Pino. Nome proprio di persona.
Pino nel senso di Pino Pascali, artista d'avanguardia che aveva attirato su di sé l'attenzione del mondo dell'arte italiano (e non solo) dalla fine degli anni Cinquanta e per tutti i Sessanta, prima di morire giovanissimo dopo un incidente avvenuto in un sottopasso romano, quello del Muro Torto, in sella all'amata motocicletta. Era un 11 settembre.
Pascali, passato da Polignano a Roma via Napoli, dalla pop art all'arte povera con incurisioni nell'arte performativa, esposto nella leggendaria galleria di Fabio Sargentini a Roma, e alla Biennale del '68, quella dell'anno della contestazione studentesca.
Proprio dalla galleria di Sargentini, è di recente stata acquistata dalla Fondazione Pino Pascali una delle sue ultime opere. Una delle più note: "Cinque bachi da seta e un bozzolo". Un passaggio importante, simbolico, che riporta Pascali da Roma a Polignano. Dalla città al mare, quel mare che amava visceralmente, e che aveva fatto diventare un'installazione , "32 metri quadrati di mare circa", oggi esposta alla Galleria Nazionale d'Arte Moderna.
A partire da questo ritorno a casa Walter Fasano, storico montatore di Luca Guadagnino, ma non solo (suo anche il montaggio di film di Dario Argento, e dell'America Latina dei D'Innocenzo Bros di prossima uscita), ha costruito un documentario. Pino. Nome proprio di film.
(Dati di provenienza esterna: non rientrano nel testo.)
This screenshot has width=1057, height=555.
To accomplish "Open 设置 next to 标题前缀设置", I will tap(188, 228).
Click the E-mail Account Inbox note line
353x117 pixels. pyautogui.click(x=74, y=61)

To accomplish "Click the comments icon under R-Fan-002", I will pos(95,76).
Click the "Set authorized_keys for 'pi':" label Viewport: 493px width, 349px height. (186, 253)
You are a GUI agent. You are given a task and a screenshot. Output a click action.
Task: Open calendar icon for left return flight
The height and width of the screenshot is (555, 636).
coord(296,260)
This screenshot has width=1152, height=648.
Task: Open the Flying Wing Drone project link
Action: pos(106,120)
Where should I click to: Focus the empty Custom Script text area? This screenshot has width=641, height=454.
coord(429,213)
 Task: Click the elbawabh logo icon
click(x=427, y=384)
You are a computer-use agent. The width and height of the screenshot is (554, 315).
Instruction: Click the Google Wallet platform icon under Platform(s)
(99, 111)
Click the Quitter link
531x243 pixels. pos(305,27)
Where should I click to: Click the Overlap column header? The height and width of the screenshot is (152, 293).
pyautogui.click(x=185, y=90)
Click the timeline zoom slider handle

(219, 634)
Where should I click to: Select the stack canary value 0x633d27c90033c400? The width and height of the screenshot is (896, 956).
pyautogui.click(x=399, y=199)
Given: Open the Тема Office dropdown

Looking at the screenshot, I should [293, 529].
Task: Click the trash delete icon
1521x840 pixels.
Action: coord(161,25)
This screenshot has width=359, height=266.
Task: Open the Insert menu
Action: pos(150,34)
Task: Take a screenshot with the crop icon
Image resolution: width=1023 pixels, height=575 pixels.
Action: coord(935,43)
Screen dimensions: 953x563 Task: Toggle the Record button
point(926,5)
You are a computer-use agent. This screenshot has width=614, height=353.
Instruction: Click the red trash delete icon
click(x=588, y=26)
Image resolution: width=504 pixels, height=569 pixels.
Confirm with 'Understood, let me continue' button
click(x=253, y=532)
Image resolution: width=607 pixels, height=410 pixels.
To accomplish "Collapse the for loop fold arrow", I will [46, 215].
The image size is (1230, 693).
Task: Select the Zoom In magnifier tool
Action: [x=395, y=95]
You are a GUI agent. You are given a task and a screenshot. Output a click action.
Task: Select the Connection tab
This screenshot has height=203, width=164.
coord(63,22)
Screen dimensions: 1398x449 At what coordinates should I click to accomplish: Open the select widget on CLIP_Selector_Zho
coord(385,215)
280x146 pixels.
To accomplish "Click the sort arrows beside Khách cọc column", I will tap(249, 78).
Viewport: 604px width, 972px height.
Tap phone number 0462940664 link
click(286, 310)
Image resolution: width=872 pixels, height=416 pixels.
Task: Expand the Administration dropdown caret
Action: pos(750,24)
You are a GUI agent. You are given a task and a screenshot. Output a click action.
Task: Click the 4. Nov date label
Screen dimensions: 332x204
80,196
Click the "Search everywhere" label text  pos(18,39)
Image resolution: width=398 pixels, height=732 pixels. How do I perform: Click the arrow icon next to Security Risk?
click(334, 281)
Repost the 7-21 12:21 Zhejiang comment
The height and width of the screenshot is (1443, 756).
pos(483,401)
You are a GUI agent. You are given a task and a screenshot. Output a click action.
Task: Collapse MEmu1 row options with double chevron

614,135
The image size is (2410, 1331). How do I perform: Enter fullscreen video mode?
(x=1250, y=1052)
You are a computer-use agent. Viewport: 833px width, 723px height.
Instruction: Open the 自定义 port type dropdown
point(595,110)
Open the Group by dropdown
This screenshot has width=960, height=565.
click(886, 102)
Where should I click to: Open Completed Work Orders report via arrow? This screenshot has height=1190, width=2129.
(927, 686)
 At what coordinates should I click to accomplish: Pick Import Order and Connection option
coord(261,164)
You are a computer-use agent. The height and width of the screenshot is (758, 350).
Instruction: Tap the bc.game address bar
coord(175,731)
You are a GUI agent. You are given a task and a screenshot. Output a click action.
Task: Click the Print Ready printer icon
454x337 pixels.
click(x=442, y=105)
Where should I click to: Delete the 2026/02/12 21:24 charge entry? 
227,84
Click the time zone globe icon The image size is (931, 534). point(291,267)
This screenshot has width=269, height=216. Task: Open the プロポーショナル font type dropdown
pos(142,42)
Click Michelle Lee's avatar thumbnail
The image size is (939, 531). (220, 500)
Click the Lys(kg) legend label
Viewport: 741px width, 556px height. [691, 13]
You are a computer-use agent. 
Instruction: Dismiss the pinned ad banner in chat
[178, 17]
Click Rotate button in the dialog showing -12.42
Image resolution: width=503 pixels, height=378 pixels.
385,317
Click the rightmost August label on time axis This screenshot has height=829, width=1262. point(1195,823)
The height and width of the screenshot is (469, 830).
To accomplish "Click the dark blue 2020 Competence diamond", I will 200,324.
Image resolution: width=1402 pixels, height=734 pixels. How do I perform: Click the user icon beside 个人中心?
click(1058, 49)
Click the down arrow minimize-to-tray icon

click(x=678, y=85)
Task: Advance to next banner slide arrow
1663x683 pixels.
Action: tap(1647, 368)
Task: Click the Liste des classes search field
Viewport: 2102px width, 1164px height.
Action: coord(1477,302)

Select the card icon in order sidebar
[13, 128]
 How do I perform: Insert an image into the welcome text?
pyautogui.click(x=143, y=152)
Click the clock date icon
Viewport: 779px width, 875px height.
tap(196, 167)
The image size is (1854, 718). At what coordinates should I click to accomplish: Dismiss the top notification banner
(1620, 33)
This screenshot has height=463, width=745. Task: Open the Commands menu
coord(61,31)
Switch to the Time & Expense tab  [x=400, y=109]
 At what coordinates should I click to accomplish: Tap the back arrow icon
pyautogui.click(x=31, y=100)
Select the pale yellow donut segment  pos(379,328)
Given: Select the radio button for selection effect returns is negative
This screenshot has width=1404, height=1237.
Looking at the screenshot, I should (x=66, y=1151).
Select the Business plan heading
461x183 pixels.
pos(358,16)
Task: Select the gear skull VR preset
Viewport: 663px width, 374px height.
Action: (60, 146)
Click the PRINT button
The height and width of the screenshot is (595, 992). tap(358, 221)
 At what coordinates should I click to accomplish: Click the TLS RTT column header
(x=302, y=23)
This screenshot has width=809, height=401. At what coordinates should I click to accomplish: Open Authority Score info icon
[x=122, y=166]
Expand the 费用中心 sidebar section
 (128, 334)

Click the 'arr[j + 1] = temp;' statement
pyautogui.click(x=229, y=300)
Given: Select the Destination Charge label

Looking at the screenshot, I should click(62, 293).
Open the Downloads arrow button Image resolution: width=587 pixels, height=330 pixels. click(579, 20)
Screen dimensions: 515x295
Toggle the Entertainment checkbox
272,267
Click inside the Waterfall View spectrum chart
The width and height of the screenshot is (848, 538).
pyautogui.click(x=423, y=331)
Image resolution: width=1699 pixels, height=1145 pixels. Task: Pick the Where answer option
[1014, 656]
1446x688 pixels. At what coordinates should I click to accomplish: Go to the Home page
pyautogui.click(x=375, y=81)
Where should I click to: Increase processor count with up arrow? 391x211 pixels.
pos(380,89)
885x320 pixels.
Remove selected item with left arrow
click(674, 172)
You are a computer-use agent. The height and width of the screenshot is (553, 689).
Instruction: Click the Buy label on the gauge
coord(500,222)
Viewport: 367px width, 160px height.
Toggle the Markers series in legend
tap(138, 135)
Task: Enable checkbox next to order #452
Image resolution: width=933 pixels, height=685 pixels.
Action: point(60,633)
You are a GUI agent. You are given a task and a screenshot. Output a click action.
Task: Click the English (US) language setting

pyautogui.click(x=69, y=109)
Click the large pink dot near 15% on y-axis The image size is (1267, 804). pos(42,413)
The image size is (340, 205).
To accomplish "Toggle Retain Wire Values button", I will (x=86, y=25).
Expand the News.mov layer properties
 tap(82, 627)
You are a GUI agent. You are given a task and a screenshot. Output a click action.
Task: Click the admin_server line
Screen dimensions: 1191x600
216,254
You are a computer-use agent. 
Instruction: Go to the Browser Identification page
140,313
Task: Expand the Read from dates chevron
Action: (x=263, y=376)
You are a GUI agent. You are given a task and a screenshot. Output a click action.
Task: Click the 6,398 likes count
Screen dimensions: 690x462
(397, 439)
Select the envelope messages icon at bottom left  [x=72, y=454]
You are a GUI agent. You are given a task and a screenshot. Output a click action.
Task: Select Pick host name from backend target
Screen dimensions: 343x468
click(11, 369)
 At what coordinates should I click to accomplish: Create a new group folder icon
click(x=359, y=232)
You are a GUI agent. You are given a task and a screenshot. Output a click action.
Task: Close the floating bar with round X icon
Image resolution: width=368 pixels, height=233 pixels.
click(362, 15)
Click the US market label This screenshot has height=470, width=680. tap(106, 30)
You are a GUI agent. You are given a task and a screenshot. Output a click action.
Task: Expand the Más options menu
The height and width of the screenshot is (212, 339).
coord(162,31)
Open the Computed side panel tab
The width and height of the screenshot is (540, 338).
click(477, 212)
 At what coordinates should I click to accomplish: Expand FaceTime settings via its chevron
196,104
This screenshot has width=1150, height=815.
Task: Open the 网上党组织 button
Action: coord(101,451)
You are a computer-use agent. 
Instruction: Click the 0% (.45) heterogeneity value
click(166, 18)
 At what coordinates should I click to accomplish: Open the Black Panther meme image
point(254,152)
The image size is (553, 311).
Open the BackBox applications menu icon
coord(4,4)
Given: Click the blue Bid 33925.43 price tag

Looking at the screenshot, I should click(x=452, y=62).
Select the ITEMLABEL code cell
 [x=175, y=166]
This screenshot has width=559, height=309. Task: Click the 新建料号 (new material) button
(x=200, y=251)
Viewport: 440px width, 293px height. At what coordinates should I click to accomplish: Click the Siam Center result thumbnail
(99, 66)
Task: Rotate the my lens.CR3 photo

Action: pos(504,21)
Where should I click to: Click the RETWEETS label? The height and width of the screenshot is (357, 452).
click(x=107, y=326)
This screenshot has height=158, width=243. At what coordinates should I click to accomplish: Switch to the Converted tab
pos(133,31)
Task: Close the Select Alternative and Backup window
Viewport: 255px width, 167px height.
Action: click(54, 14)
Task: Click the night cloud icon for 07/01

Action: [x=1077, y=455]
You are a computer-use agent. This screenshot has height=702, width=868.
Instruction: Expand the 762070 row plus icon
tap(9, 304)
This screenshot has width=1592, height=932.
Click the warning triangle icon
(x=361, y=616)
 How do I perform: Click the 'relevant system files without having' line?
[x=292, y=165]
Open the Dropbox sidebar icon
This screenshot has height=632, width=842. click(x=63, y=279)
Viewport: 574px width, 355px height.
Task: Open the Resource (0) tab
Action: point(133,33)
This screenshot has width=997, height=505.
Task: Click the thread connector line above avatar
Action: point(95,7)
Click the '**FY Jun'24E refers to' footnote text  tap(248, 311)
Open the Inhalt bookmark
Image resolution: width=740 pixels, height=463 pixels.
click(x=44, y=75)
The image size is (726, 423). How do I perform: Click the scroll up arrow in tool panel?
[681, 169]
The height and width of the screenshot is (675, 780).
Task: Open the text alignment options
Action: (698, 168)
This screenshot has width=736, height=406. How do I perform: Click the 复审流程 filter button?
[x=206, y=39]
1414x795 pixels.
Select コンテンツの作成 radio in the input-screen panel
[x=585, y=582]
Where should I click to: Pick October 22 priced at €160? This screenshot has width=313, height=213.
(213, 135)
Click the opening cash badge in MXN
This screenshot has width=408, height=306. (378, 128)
Un documentario d'arte su un artista. Breve, compatto, astratto. Concretissimo. Bianco e nero, voci narranti di Suzanne Vega, Alma Jodorowsky, Monica Guerritore, Michele Riondino. Sospeso tra nouvelle vague e sperimentalismo avanguardista, mette assieme immagini di repertorio, frammenti, opere, foto. Tantissime fgoto. Dello stesso Pascali, di Claudio Abate, Elisabetta Catalano, Ugo Mulas. Di Pino Musi, che è il fotografo che ha documentato il trasloco di "Cinque bachi da seta e un bozzolo" da Roma alla Puglia.
La storia, se di storia si può parlare (forse sarebbe meglio dire Storia) è quella di un ritorno, quindi. Anche del ritorno nella memoria dello spettatore e nel dibattito artistico della figura di Pascali, della sua opera e del suo febbrile attivismo che lo aveva portato a sperimentare scultura, pubblicità, cinema, installazioni. Sempre a modo suo. Sempre in maniera personalissima.
Il percorso tracciato da Fasano è intenso, affascinante. Mai impervio. Sempre coinvolgente. Vale la pena seguirlo.